## Source document
----
Mir

Merge lp:~vanvugt/mir/enable-dynamic-queue-scaling into lp:mir

Proposed by Daniel van Vugt
Status: Work in progress
Proposed branch: lp:~vanvugt/mir/enable-dynamic-queue-scaling
Merge into: lp:mir
Prerequisite: lp:~vanvugt/mir/fix-1480164-tests-scaling
Diff against target: 94 lines (+52/-7)
2 files modified
src/server/compositor/buffer_queue.cpp (+1/-1)
tests/acceptance-tests/test_latency.cpp (+51/-6)
To merge this branch: bzr merge lp:~vanvugt/mir/enable-dynamic-queue-scaling
Reviewer Review Type Date Requested Status
PS Jenkins bot (community) continuous-integration Needs Fixing
Mir CI Bot continuous-integration Approve
Daniel van Vugt Needs Information
Kevin DuBois (community) Abstain
Review via email: mp+285031@code.launchpad.net

Commit message

Enable dynamic buffer queue scaling to minimise latency, and tighten
the acceptance tests to show it's working. (LP: #1240909)

The relevant unit and integration tests are already present.

This only just became feasible after LP: #1476201 was fixed in Mir 0.19.0.

To post a comment you must log in.
Revision history for this message
Daniel van Vugt (vanvugt) wrote :

I need to do full stack testing on the phone again, but have run out of time today.
----
## Collected data
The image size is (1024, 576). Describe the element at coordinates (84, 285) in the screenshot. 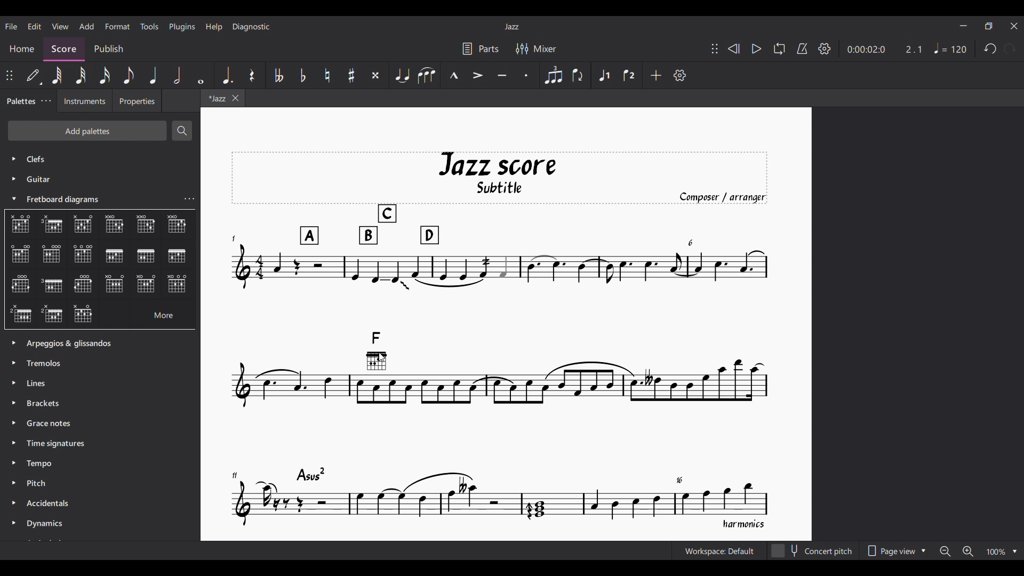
----
## Given instruction
In the merge proposal, in which Mir release was LP: #1476201 fixed?

## Answer to this task
Mir 0.19.0